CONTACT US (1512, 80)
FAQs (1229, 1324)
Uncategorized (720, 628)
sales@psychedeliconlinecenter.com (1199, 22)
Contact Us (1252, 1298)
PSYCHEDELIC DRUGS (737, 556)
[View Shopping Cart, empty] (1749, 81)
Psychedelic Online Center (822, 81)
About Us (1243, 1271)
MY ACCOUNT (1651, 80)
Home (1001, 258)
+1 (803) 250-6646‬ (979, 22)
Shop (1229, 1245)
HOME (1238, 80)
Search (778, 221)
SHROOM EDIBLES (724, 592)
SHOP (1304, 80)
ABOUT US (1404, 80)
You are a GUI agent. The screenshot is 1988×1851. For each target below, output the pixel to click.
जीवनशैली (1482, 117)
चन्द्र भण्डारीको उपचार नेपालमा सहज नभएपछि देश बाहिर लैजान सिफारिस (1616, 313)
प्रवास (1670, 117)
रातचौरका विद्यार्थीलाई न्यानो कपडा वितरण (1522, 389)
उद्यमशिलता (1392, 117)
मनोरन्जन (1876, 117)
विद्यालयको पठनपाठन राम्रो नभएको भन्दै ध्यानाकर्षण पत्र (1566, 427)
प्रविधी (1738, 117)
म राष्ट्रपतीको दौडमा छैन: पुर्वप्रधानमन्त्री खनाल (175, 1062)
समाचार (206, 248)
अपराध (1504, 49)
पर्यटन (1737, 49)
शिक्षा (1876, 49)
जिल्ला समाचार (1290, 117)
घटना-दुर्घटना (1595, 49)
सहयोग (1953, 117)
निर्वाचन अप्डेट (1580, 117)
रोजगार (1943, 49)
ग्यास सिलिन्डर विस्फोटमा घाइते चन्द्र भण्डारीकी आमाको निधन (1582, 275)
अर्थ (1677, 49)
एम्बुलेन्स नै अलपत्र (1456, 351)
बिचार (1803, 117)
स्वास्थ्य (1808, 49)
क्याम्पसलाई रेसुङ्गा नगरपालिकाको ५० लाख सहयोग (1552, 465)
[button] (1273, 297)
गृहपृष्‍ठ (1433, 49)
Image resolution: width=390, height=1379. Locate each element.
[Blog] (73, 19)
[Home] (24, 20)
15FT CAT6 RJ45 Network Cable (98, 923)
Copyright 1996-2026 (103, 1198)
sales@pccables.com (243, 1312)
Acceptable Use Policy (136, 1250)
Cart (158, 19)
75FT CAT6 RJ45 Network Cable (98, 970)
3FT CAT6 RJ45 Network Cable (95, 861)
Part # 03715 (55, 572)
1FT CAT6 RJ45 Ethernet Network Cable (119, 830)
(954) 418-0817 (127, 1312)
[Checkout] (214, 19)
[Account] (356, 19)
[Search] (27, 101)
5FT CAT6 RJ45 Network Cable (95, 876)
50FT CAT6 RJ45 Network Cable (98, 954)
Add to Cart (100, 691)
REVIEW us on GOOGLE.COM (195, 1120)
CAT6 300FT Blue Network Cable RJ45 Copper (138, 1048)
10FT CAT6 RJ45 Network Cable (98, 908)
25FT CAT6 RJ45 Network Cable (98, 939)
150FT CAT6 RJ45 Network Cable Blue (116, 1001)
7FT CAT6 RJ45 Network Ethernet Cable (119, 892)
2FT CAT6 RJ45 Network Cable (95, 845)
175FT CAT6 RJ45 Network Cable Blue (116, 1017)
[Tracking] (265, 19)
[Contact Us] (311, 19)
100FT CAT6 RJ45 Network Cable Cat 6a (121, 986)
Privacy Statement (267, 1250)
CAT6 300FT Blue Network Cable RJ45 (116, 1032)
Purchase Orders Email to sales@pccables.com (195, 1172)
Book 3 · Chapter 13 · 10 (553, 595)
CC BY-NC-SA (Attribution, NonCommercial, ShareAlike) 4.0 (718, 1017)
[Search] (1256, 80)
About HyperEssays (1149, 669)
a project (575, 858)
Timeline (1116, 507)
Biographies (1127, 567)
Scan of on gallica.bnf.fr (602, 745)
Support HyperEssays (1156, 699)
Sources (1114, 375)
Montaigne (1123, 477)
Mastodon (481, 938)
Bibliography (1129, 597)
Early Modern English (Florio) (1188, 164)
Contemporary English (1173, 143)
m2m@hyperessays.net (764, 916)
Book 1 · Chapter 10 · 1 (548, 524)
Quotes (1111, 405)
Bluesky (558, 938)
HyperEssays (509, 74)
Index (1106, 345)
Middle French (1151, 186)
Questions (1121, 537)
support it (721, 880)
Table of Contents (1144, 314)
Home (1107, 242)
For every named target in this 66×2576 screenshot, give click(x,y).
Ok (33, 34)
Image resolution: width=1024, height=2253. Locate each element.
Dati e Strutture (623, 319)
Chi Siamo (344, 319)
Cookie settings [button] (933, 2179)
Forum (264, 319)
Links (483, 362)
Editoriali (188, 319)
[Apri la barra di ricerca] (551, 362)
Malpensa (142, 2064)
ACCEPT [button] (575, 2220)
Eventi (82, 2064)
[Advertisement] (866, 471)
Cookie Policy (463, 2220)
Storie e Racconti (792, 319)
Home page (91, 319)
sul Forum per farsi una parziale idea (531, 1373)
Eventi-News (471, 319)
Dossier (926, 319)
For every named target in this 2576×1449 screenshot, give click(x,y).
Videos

..............................

ASSIGNED TASK: From the line that holds "Home (1107, 242)" to the last line of the records above, print each line exactly. Add nothing else.

RESULT:
Home (1107, 242)
For every named target in this 66×2576 screenshot, give click(x,y).
Ok (33, 34)
Image resolution: width=1024, height=2253. Locate each element.
Dati e Strutture (623, 319)
Chi Siamo (344, 319)
Cookie settings [button] (933, 2179)
Forum (264, 319)
Links (483, 362)
Editoriali (188, 319)
[Apri la barra di ricerca] (551, 362)
Malpensa (142, 2064)
ACCEPT [button] (575, 2220)
Eventi (82, 2064)
[Advertisement] (866, 471)
Cookie Policy (463, 2220)
Storie e Racconti (792, 319)
Home page (91, 319)
sul Forum per farsi una parziale idea (531, 1373)
Eventi-News (471, 319)
Dossier (926, 319)
For every named target in this 2576×1449 screenshot, give click(x,y).
Videos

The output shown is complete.